Пример #1
0
    def __init__(self):
        starttime = time.clock()
        super(crawl, self).__init__()
        print "    Welcome to the crawler version " + VERSION + "\n"
        for i in USER_AGENT.split():
            print i + "\n ",
        print "\nInitializing"

        self.quit = True
        self.quit_analyze = True
        self.request_time = 0

        #alias should be the last one
        #if not, recrawl will no longer work for alias
        self.item_names = ("level",
                           "badge",
                           "game",
                           "screenshot",
                           "video",
                           "workshop",
                           "recommendation",
                           "guide",
                           "image",
                           "greenlight",
                           "item",
                           "group",
                           "friend",
                           "alias",
                           )
        self.item_search = (r"badges/",
                            r"games/\?tab=all",
                            r"screenshots/",
                            r"videos/",
                            r"myworkshopfiles/",
                            r"recommended/",
                            r"myworkshopfiles/\?section=guides",
                            r"images/",
                            r"myworkshopfiles/\?section=greenlight",
                            r"inventory/",
                            r"groups/",
                            r"friends/",
                            )
        self.item_important = (True,  #level
                               False, #badge
                               True,  #game
                               False, #screenshot
                               False, #video
                               False, #workshop
                               False, #recommendation
                               False, #guide
                               False, #image
                               False, #greenlight
                               False, #item
                               True,  #group
                               True,  #friend
                               False, #alias
                               )
        self.item_upload = list(self.item_important)
        self.item_upload[-1] = True #alias
        self.item_upload = tuple(self.item_upload)

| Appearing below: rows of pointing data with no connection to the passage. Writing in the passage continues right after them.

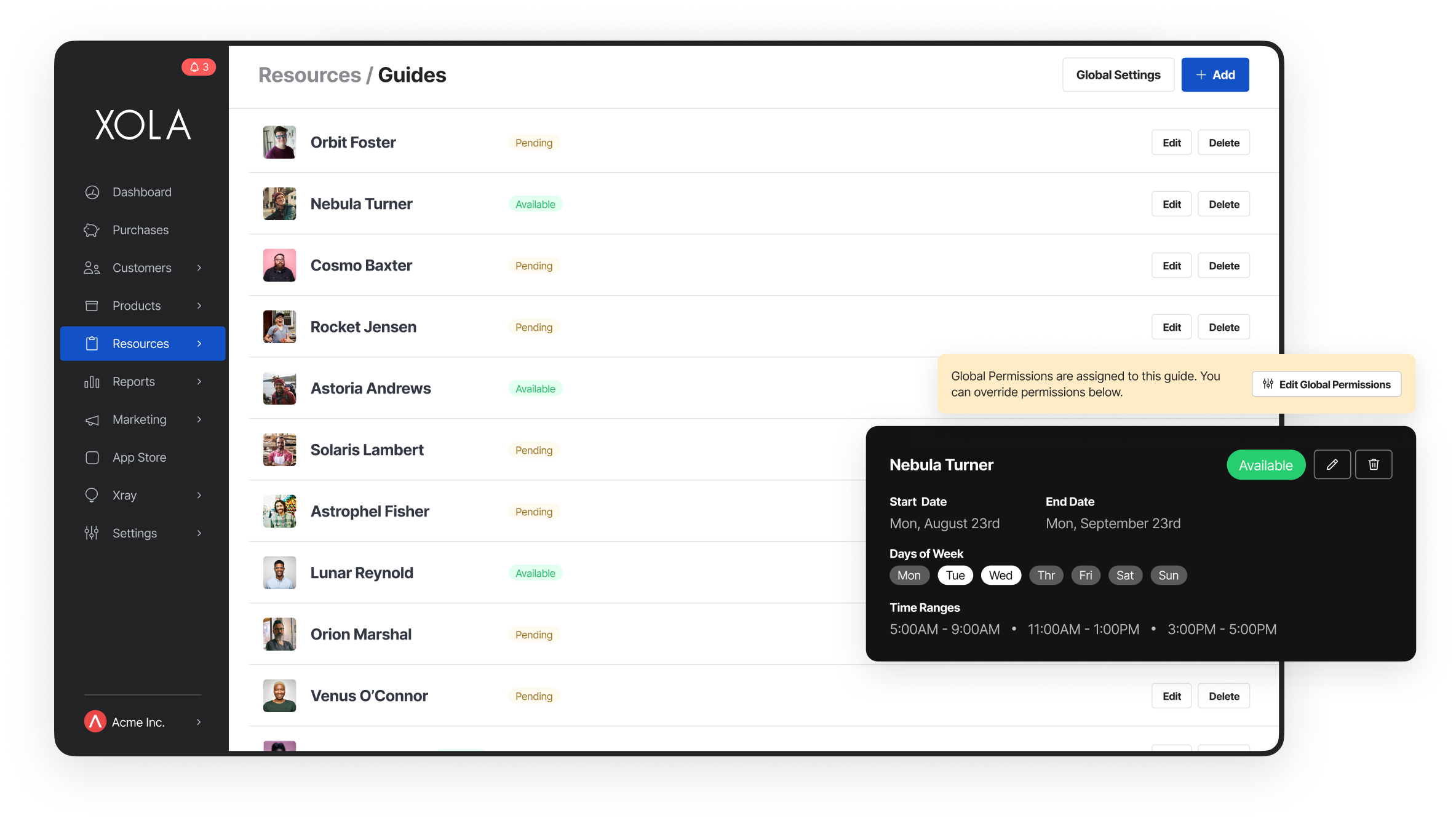Select the Reports bar-chart icon

tap(92, 381)
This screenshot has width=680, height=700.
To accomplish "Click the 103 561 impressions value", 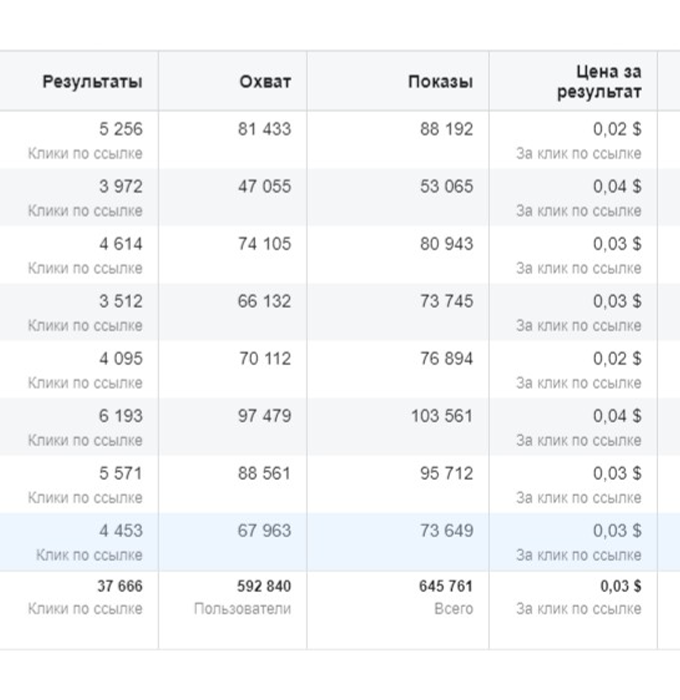I will (x=442, y=416).
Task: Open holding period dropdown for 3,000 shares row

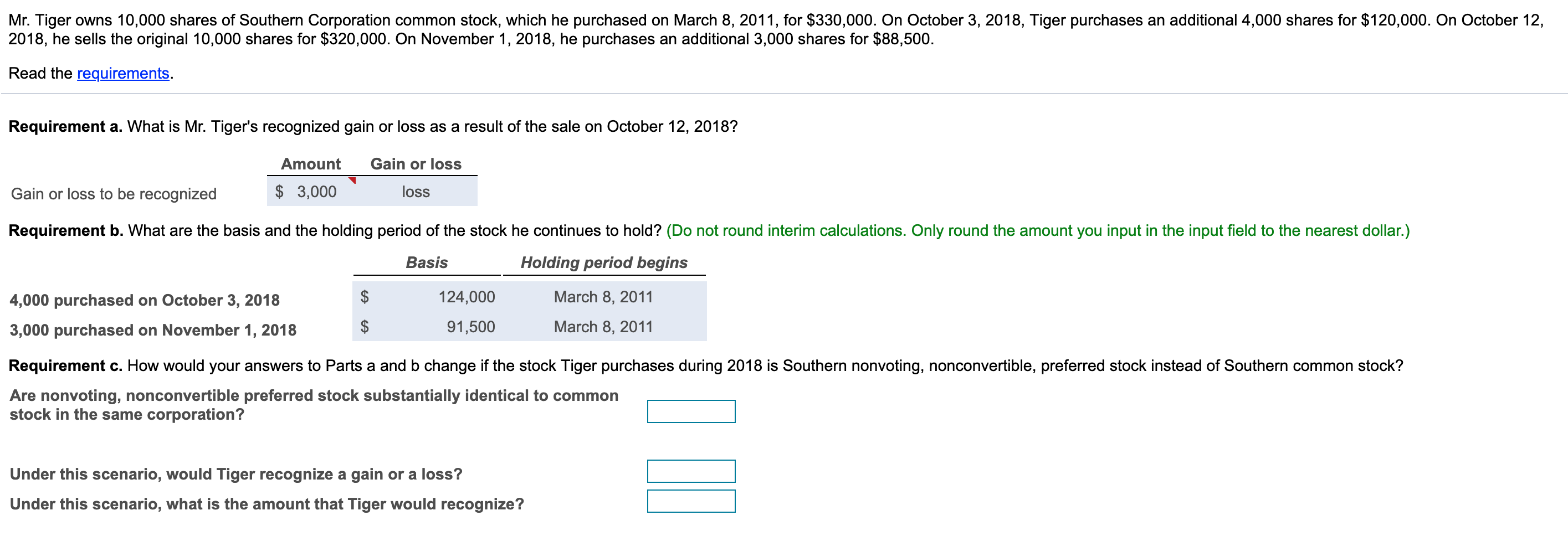Action: pos(603,327)
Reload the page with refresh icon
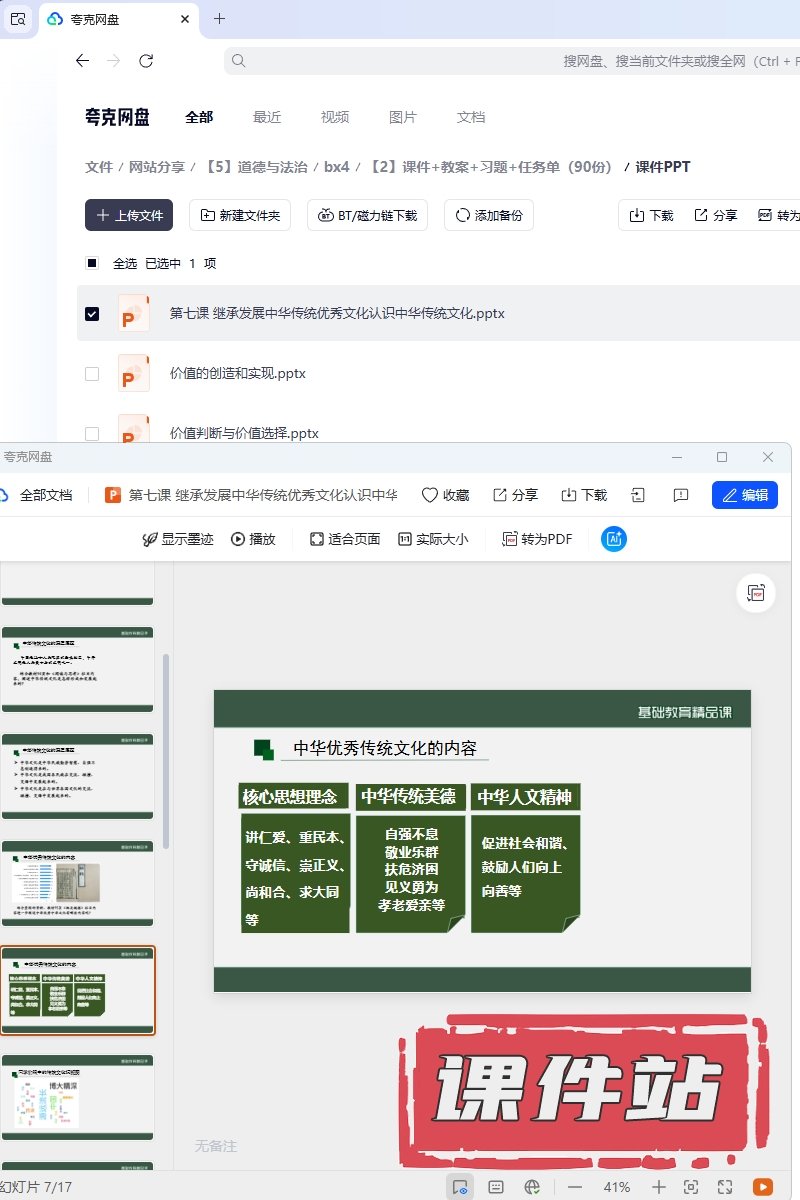 coord(146,61)
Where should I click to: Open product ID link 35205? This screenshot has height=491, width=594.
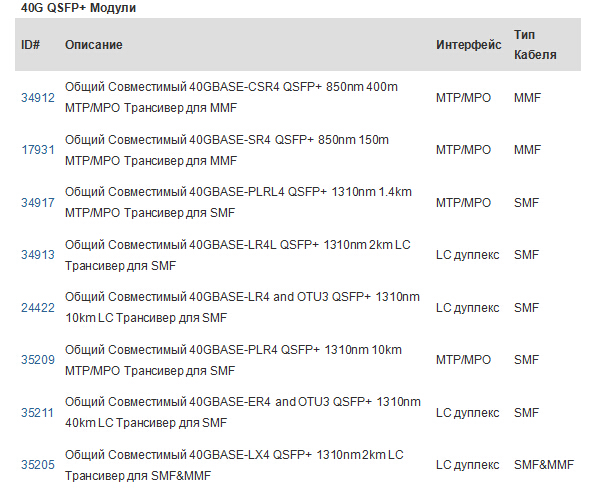coord(38,464)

        if not file_exists("mem/stats"): print "\nRUNNING THE CRAWLER FOR THE FIRST TIME\n"
        # [start time, crawls, bytes, crawl age, uptime, hi alias]
        self.alltimestats = load_queue("mem/stats", [time.time(), 0.0, 0.0, time.time(), 0.0, 0.0])
        self.queue = load_queue("mem/queue", [FIRST_USER], file_to_queue)
        self.hiscores = load_queue("mem/high", [1] * len(self.item_names), int)
        self.save_times = load_queue("mem/times", [])
        self.save_amounts = load_queue("mem/bytes", [])
        self.bg_images = load_queue("mem/backgrounds", [], file_to_bgurl)
        self.uptime = self.alltimestats[4]
        if file_exists("mem/exists"):
            with open("mem/exists", "rb") as f: self.existlist = f.read()
        else: self.existlist = ""

        self.games = load_dict("mem/games", {})
        self.games_queue = []
        for i in self.bg_images:
            game = bgurl_to_game(i)
            if game not in self.games and game not in self.games_queue: self.games_queue.append(game)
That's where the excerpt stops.